Rückverweise
Im Schongebiet sind nachstehende Maßnahmen unter Vorlage technischer Unterlagen (Beschreibung des Vorhabens unter Anschluss eines Lageplanes) spätestens drei Monate vor ihrer Durchführung der Wasserrechtsbehörde anzuzeigen:
1. Bodeneingriffe, wie Abtragungen, Aushub, Grabungen oder Aufschüttungen, auch im Zusammenhang mit Bauführungen aller Art, im Ausmaß von mehr als 1.000 m 2 bis höchstens 2.000 m 2 , ausgenommen Maßnahmen der guten land- und forstwirtschaftlichen Praxis;
2. die Errichtung, Erweiterung oder Abänderung von Wildgehegen, Wildtierzuchtgattern sowie ortsfesten Viehunterständen und -fütterungsplätzen mit einer Belegungsdichte von mehr als 10 Großvieheinheiten (GVE);
3. Rodungen im Ausmaß von mehr als 1000 m².

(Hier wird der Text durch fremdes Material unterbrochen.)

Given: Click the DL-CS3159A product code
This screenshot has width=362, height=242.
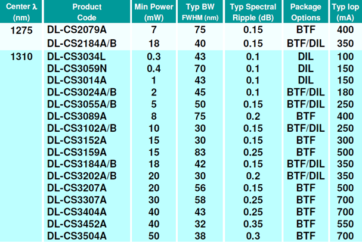Looking at the screenshot, I should pyautogui.click(x=77, y=152).

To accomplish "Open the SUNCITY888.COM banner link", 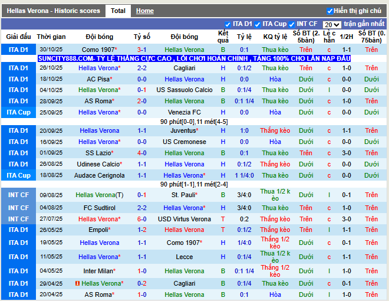I will 194,59.
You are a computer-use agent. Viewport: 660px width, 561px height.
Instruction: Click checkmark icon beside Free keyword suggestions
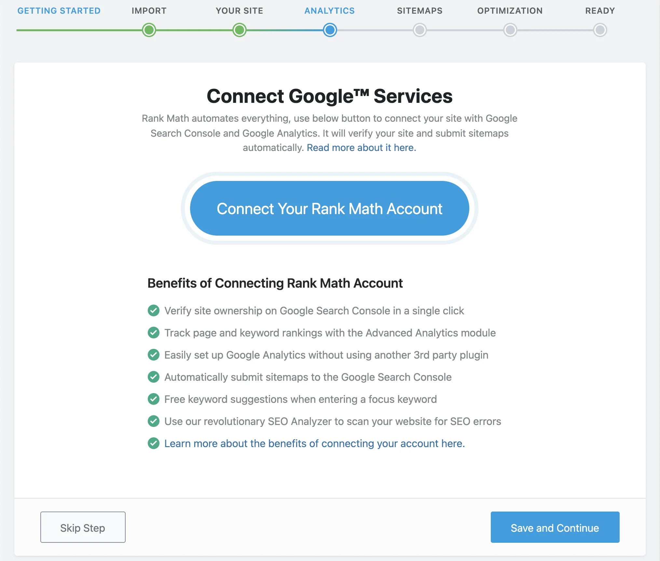click(154, 399)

Diese Maßnahmen gelten im angezeigten Umfang als bewilligt, wenn die Behörde nicht innerhalb von drei Monaten ab Einlangen der Anzeige schriftlich mitteilt, dass die Durchführung eines ordentlichen wasserrechtlichen Bewilligungsverfahrens erforderlich ist (§ 114 WRG 1959).